[Records excerpted from a collection]
#####
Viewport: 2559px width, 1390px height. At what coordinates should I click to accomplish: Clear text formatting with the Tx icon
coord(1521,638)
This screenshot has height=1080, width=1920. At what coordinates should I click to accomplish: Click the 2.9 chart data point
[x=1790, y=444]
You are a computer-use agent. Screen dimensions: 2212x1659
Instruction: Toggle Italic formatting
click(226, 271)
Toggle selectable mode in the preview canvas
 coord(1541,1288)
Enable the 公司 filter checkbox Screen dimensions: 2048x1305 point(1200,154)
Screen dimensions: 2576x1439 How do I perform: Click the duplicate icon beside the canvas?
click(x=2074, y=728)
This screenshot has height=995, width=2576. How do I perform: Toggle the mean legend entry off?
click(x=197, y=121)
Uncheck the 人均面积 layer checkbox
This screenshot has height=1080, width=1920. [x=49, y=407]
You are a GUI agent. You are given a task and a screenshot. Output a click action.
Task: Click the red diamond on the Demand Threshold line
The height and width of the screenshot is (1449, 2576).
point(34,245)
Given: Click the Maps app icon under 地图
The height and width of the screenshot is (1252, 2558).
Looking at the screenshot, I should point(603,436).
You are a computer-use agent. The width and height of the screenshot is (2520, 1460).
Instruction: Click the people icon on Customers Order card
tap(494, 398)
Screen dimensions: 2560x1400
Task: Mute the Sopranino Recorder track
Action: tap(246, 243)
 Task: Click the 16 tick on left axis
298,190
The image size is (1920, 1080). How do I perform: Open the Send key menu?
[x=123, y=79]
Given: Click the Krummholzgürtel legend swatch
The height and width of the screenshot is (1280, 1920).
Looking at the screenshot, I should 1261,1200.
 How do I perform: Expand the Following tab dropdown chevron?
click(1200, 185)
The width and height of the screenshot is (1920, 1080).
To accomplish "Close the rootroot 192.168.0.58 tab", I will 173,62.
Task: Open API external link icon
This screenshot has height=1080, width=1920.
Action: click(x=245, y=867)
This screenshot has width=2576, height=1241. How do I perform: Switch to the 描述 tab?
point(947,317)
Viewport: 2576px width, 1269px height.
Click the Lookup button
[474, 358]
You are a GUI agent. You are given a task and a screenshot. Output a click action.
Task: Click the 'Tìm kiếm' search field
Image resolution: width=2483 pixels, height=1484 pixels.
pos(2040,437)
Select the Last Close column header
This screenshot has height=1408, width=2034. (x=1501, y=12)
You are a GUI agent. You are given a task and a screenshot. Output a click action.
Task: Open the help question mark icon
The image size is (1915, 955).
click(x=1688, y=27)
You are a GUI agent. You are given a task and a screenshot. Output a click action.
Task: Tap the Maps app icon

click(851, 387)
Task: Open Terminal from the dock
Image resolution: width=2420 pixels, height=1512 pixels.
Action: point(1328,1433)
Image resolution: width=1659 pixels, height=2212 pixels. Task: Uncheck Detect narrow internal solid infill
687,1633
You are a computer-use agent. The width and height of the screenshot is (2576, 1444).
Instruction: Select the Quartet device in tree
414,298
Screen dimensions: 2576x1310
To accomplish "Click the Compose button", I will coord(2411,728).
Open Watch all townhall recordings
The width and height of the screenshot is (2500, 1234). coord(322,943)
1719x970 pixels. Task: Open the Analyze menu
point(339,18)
#####
PROBLEM |
Where a line of the data above includes "computer", copy that line.

YOUR SOLUTION |
You are a computer-use agent. Screen dimensions: 2212x1659
You are a computer-use agent. The width and height of the screenshot is (2520, 1460).
You are a computer-use agent. The width and height of the screenshot is (2576, 1444).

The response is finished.